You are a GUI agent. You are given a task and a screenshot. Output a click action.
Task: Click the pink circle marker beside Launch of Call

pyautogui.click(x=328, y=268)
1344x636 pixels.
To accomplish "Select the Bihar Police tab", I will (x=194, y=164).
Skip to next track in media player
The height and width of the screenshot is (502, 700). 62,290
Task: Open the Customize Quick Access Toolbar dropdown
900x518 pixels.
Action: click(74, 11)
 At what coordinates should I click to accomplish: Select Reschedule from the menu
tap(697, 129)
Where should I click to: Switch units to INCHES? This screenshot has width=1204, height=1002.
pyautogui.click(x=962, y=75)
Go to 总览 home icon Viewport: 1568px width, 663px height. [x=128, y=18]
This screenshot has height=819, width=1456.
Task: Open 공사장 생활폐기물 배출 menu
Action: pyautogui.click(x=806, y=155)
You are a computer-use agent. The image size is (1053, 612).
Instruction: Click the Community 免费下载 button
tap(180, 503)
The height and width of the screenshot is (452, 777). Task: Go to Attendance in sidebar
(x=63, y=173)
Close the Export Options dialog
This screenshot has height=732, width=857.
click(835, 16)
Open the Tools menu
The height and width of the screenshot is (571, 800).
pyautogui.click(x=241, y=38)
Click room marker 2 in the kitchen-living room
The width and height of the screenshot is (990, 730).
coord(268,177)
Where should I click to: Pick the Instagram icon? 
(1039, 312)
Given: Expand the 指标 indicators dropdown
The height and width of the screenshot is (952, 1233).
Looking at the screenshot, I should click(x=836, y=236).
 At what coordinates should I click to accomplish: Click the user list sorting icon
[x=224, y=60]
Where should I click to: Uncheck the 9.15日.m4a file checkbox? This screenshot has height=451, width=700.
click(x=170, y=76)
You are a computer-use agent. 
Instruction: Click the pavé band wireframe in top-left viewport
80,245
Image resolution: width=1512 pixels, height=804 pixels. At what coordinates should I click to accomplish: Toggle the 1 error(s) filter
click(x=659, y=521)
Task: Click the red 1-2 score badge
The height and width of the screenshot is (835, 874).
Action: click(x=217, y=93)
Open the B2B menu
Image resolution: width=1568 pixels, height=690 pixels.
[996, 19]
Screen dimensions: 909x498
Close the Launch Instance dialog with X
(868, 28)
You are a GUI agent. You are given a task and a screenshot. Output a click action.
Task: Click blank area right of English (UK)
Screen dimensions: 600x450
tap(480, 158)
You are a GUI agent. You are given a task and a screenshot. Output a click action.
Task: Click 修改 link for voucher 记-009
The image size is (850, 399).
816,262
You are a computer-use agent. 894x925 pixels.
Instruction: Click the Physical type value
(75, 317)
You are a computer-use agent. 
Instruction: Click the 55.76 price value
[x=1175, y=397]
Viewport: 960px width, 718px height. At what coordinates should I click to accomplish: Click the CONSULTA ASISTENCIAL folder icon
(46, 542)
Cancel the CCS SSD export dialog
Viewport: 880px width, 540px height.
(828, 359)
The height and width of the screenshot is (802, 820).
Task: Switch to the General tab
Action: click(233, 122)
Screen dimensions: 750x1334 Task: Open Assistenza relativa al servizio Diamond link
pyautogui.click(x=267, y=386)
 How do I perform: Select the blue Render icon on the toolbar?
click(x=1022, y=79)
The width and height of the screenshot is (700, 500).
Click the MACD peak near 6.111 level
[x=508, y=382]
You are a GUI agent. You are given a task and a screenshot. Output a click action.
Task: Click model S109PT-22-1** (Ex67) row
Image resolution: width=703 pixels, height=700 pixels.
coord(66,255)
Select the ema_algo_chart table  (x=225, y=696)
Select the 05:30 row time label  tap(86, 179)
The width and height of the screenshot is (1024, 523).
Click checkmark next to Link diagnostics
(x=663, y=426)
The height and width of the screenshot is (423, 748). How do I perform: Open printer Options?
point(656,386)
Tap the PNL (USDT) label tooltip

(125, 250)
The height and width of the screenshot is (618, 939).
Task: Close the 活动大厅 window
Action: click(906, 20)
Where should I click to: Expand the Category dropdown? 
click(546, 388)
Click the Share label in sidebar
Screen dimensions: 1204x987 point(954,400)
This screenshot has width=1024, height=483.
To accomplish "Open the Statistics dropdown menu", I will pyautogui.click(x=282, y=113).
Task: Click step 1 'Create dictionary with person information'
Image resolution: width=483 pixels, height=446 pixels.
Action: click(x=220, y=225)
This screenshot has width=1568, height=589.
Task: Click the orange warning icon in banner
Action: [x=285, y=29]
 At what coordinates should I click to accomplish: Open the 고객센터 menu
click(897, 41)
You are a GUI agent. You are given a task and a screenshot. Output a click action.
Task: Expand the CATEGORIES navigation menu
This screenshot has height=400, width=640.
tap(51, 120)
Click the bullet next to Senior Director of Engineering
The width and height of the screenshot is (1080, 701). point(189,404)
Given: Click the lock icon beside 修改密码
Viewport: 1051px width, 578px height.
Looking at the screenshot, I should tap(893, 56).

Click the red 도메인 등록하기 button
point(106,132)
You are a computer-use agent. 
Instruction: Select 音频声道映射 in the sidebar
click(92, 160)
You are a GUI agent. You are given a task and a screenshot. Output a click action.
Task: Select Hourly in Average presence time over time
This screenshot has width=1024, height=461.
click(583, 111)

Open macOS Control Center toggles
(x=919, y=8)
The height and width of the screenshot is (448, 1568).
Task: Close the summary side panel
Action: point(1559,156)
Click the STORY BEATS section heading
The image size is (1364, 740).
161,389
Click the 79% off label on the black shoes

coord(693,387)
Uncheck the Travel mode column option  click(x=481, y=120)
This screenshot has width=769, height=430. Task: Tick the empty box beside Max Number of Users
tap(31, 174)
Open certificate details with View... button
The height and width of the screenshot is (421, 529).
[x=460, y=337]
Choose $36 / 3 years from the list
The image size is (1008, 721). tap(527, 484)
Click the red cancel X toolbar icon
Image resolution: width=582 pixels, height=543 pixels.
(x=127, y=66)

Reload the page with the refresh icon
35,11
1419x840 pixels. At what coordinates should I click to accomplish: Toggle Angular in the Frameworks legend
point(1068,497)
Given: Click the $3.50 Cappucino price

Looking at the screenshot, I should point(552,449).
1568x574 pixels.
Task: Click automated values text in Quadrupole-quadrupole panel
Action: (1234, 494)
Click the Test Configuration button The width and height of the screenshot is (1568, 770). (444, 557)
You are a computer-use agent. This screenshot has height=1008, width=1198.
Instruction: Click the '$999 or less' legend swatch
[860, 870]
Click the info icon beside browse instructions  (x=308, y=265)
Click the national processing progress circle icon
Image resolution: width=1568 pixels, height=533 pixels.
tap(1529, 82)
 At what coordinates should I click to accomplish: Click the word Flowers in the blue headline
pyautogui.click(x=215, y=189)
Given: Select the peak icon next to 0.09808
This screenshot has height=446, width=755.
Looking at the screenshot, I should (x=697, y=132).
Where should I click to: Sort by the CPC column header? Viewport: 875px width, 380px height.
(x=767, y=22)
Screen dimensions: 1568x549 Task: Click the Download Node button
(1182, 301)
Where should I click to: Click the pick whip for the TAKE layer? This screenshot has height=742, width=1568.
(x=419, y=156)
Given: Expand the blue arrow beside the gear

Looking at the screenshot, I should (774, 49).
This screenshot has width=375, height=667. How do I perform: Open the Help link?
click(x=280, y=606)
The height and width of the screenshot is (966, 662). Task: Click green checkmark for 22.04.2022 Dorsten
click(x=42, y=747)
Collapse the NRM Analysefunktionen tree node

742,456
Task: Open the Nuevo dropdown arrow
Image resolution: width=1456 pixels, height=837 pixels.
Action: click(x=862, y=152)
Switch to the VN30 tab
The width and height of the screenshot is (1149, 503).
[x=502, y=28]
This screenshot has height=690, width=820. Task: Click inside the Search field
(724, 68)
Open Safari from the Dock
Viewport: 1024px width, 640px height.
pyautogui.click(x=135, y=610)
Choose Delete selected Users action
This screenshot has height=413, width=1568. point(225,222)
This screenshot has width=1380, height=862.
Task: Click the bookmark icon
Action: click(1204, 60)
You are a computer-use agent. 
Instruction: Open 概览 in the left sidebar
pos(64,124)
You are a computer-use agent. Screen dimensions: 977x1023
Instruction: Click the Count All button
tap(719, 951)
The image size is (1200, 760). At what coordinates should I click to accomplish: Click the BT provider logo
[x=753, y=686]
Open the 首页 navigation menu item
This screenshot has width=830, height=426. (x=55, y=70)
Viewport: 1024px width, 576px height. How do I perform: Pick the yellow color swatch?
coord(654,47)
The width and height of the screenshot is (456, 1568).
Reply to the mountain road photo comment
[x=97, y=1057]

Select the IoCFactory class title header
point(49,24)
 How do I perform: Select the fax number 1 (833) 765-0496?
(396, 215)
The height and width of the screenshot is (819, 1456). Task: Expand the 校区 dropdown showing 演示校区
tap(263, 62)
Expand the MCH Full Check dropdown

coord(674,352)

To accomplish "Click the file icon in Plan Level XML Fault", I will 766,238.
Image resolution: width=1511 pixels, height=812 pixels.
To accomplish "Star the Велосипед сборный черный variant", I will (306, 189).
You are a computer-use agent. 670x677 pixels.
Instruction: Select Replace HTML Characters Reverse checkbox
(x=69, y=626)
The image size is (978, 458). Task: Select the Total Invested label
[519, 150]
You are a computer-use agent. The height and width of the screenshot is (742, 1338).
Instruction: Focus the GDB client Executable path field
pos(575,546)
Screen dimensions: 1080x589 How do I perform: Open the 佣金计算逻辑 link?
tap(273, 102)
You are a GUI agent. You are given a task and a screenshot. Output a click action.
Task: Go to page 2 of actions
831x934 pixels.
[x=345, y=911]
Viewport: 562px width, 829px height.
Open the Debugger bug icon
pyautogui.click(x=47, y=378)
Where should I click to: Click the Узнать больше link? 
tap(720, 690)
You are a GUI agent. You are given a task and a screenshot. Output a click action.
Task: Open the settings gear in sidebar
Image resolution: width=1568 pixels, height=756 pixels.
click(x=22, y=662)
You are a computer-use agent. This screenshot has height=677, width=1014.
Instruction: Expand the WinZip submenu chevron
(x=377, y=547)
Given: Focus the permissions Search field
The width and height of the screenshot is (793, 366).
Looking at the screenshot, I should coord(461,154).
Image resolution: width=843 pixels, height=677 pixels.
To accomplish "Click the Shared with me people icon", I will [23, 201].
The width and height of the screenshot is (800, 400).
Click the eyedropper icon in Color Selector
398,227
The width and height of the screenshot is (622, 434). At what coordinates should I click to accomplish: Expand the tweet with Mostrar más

_Task objective_.
Your task is to set down again, exactly, every line from the beginning of the listing through the line with "Task: Open the Customize".

_Solution_.
You are a GUI agent. You are given a task and a screenshot. Output a click action.
Task: Click the pink circle marker beside Launch of Call

pyautogui.click(x=328, y=268)
1344x636 pixels.
To accomplish "Select the Bihar Police tab", I will (x=194, y=164).
Skip to next track in media player
The height and width of the screenshot is (502, 700). 62,290
Task: Open the Customize Quick Access Toolbar dropdown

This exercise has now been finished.